Action item: Word for word, output the data that follows.

Input records:
—————
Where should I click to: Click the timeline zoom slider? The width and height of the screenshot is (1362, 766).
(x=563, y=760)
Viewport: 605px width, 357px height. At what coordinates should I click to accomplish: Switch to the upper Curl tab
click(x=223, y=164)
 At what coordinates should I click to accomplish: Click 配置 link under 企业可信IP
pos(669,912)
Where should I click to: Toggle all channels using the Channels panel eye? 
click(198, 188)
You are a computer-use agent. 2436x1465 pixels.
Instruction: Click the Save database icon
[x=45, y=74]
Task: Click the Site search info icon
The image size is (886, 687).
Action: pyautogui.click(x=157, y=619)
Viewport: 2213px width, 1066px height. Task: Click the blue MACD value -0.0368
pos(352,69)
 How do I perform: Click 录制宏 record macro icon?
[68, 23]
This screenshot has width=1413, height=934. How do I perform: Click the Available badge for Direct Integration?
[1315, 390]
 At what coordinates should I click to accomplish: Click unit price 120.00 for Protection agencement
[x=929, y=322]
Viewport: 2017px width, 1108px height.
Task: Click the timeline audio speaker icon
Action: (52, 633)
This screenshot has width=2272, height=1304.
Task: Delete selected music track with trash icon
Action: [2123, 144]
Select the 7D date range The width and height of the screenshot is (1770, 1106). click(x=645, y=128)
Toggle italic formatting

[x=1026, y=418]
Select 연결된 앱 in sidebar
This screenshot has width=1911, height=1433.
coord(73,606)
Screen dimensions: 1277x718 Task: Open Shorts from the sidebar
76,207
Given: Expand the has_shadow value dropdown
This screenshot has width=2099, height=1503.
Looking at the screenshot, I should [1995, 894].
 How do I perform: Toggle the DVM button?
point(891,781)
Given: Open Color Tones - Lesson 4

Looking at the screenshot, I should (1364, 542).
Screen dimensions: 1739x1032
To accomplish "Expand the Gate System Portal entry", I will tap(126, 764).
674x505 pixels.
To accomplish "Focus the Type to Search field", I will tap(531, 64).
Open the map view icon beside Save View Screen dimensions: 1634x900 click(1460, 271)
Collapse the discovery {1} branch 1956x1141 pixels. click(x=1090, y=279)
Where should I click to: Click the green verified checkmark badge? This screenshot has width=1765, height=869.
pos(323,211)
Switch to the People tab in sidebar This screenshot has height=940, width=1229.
—————
Task response:
Where should I click to: Click the timeline zoom slider? The width and height of the screenshot is (1362, 766).
(x=563, y=760)
Viewport: 605px width, 357px height. At what coordinates should I click to accomplish: Switch to the upper Curl tab
click(x=223, y=164)
 At what coordinates should I click to accomplish: Click 配置 link under 企业可信IP
pos(669,912)
Where should I click to: Toggle all channels using the Channels panel eye? 
click(198, 188)
You are a computer-use agent. 2436x1465 pixels.
Instruction: Click the Save database icon
[x=45, y=74]
Task: Click the Site search info icon
The image size is (886, 687).
Action: pyautogui.click(x=157, y=619)
Viewport: 2213px width, 1066px height. Task: Click the blue MACD value -0.0368
pos(352,69)
 How do I perform: Click 录制宏 record macro icon?
[68, 23]
This screenshot has width=1413, height=934. How do I perform: Click the Available badge for Direct Integration?
[1315, 390]
 At what coordinates should I click to accomplish: Click unit price 120.00 for Protection agencement
[x=929, y=322]
Viewport: 2017px width, 1108px height.
Task: Click the timeline audio speaker icon
Action: (52, 633)
This screenshot has width=2272, height=1304.
Task: Delete selected music track with trash icon
Action: [2123, 144]
Select the 7D date range The width and height of the screenshot is (1770, 1106). click(x=645, y=128)
Toggle italic formatting

[x=1026, y=418]
Select 연결된 앱 in sidebar
This screenshot has width=1911, height=1433.
coord(73,606)
Screen dimensions: 1277x718 Task: Open Shorts from the sidebar
76,207
Given: Expand the has_shadow value dropdown
This screenshot has width=2099, height=1503.
Looking at the screenshot, I should [1995, 894].
 How do I perform: Toggle the DVM button?
point(891,781)
Given: Open Color Tones - Lesson 4

Looking at the screenshot, I should (1364, 542).
Screen dimensions: 1739x1032
To accomplish "Expand the Gate System Portal entry", I will tap(126, 764).
674x505 pixels.
To accomplish "Focus the Type to Search field", I will tap(531, 64).
Open the map view icon beside Save View Screen dimensions: 1634x900 click(1460, 271)
Collapse the discovery {1} branch 1956x1141 pixels. click(x=1090, y=279)
Where should I click to: Click the green verified checkmark badge? This screenshot has width=1765, height=869.
pos(323,211)
Switch to the People tab in sidebar This screenshot has height=940, width=1229.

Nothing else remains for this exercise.